Breast Conserving Surgery

Breast conserving surgery is typically referred to as a lumpectomy, but is also known as a segmental mastectomy, segmentectomy, partial mastectomy, or wide excision. Lumpectomy is a surgery to remove only the tumor and a small margin of the normal tissue around it. So, the breast looks as close as possible to how it did before surgery. Most often, the general shape of the breast and the nipple area are kept.

Radiation therapy is important following lumpectomy to reduce the risk of the cancer recurring (coming back) in the breast. Radiation lowers the chances of the cancer recurring in the breast to about 5-10%. Studies have shown that overall survival with lumpectomy plus radiation therapy is the same as with mastectomy.

Approximately 80-90% of the time, clear margins can be achieved at the first surgery. Some women require a second procedure (generally called a re-excision) to clear a margin. Often times, small metallic (titanium) clips are placed at the time of lumpectomy by the surgeon to mark the location of the tumor. This helps the radiation oncologist target the radiation treatment. It is also helpful for follow-up, since the location of the original tumor can be easily identified on mammogram by the clips. Lumpectomy is typically performed in an outpatient setting, and does not require staying in the hospital.

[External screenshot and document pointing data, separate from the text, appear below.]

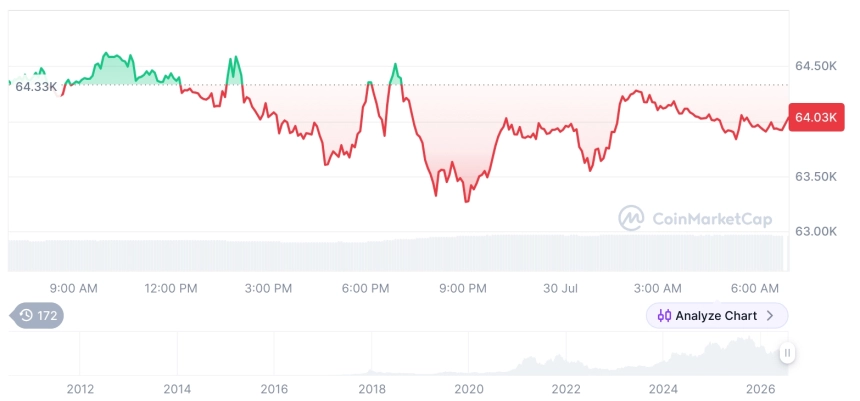Select the 2022 marker on overview timeline
Image resolution: width=860 pixels, height=401 pixels.
coord(566,389)
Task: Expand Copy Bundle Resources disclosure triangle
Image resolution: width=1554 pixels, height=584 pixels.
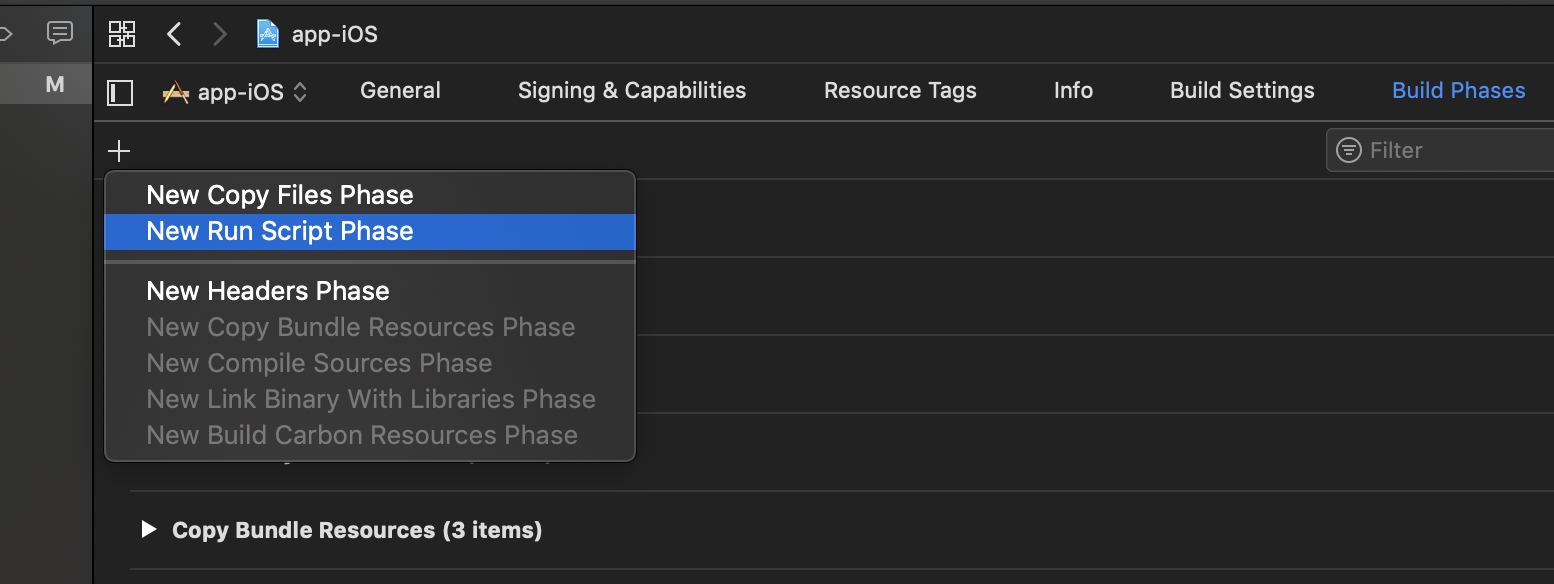Action: pos(149,529)
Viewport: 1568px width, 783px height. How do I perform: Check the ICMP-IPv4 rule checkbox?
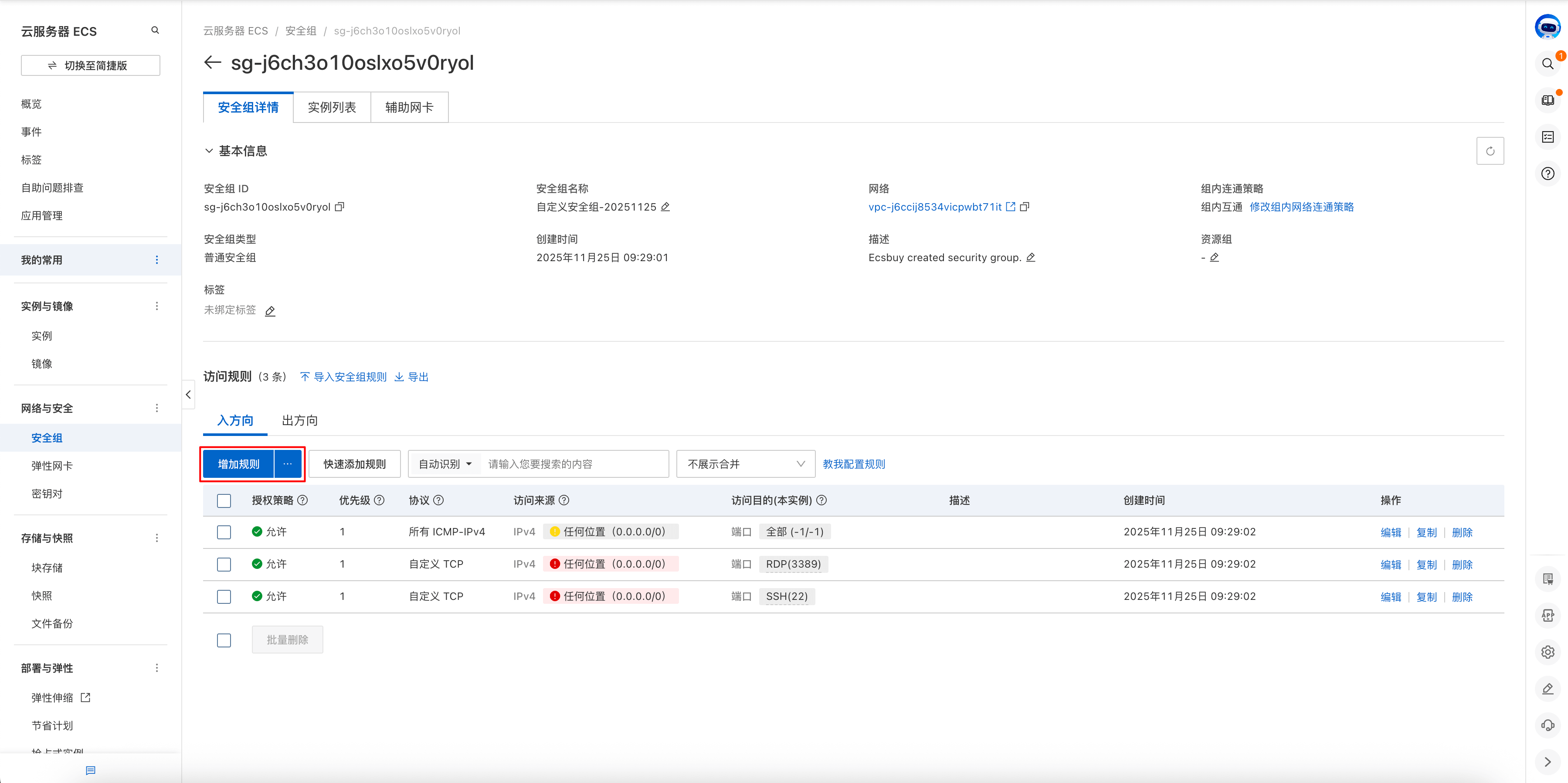(x=224, y=532)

To determine if lumpectomy is an option for you, your doctor needs to consider several factors, including:

  • Whether the tumor can be removed with clear margins
  • Whether the remaining breast tissue can be preserved with a natural shape
  • Whether radiation therapy can be performed
  • Whether the breast can be followed reliably in the future for recurrence, and
  • Your personal preference.

Oncoplasty

A surgical technique performed at the time of lumpectomy by your breast surgeon or a plastic surgeon. In essence, it is reconstruction after lumpectomy, and involves locally advancing and moving parts of your remaining breast tissue to fill in the space left behind after the lumpectomy. Depending on the size and location of the tumor, this technique may be used to help achieve a better cosmetic result.

Neoadjuvant (Pre-Operative) Therapy

Sometimes, if the tumor is too big to remove with lumpectomy, your surgeon may consider giving you medications before surgery to reduce the size of the tumor. Medications may include chemotherapy or hormonal therapy.